While it is true that the researchers are trying to advance their understanding of the phenomenon of user behavior by analyzing their sensitive data, this does not address the ethical dilemma associated with releasing such data in public. Undoubtedly, the data they released was already public, but only to the ones who created a profile on OkCupid with the intention of using it. In their research documentation, it is revealed that they initially designed a bot to gather profile data from the OkCupid database, but all they did was gather information from the ‘suggested’ profiles, and they thought the data would be biased. This suggests that the researchers, in fact, created a profile to obtain the relevant data, and then released it to the public. The data was meant to be visible only when you are a member of the OkCupid community, and hence, it was not ‘public’ as claimed by the researchers. The final method that they used to obtain data is not clear.
Their method of obtaining this huge amount of data clearly defies the numerous research ethics, such as to maintain privacy of the subjects, obtain prior consent for data sharing in public or minimize the harm done to the subjects of study. This method of releasing user data is, however, not new. In 2008, a research team at Harvard released dataset comprising four years’ worth of Facebook profile data of their 1,700 peer students. Again, in 2010, Pete Warden, who used to work at Apple, used a loophole in Facebook to obtain around 100 GB user data comprising of 215 million Facebook profile manes, their fan pages, and friend list and announced that he would be releasing it publicly for academic research. In both the instances, the researchers claimed that the data was already public.
While Kirkegaard currently faces a lot of heat with respect to the ethical integrity of the methods to obtain data, there needs to be a better understanding among the Big Data scholars and researchers to ensure that their processes are well within the ethical limits. The problem is that there is no predefined line that divides the ethical from non-ethical and unjustified methods. Communities of scholars and researchers must be formed to address this issue head-on. Simply because researchers have access to data on subjects through social media doesn’t imply that they have a right to use this data publicly. The above mentioned Harvard research data is no longer publicly accessible; Pete Warden also deleted all data he wanted to share publicly. In the light of the criticism, Kirkegaard has also removed the OkCupid data from the public repository. But this doesn’t undermine the urgency to address the ethical issues related to data science, especially in the current age when data about users is readily available.

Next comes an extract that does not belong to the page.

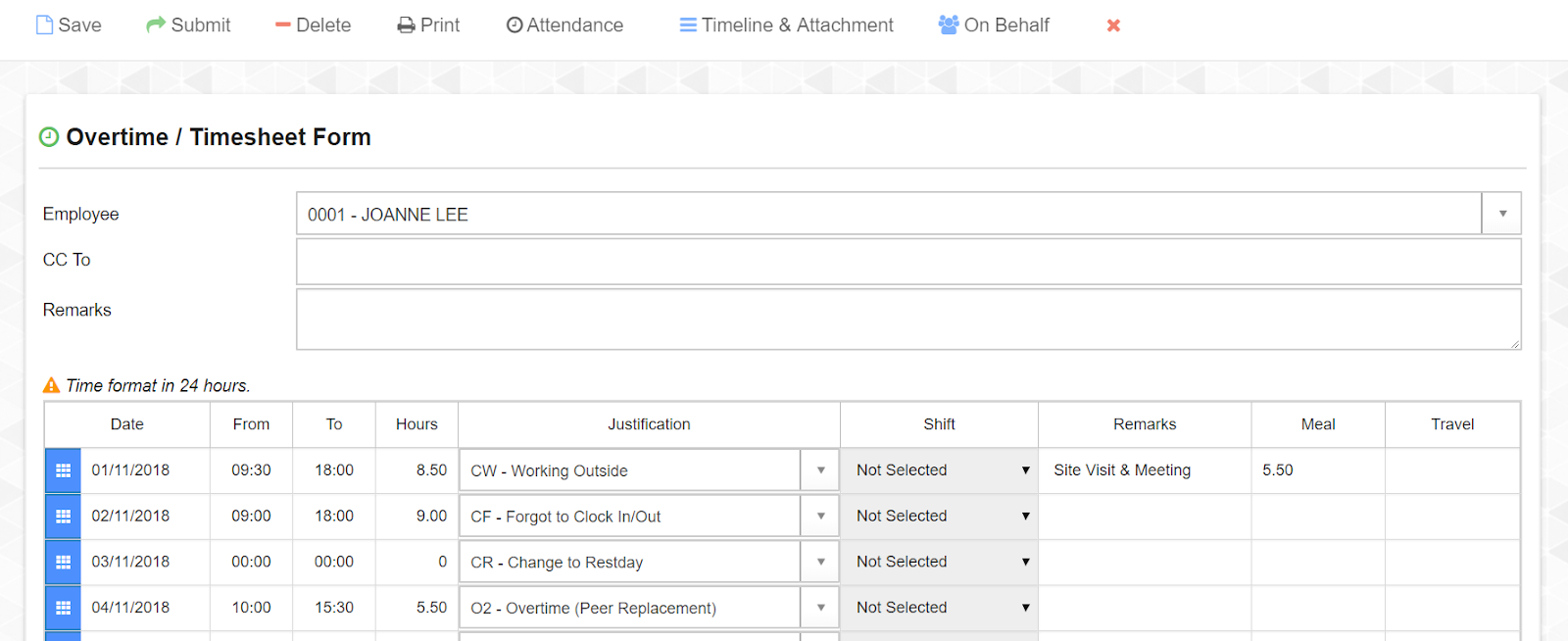Open CR - Change to Restday dropdown
Image resolution: width=1568 pixels, height=641 pixels.
820,563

The aim of these measures shouldn’t discourage the work of the scientists, but it must lay a common platform and lay out certain rules which the researchers must abide to protect the privacy and interest of their study subjects. There should be peer-review forums where researchers must submit their methods of obtaining data, and the same should be reviewed by their fellow researchers. Such forums also need a healthy participation from Internet research ethics specialists. Not that there aren’t such forums and platforms presently, but the importance and the authority they exert need a serious boost in light of such unethical research activities happening.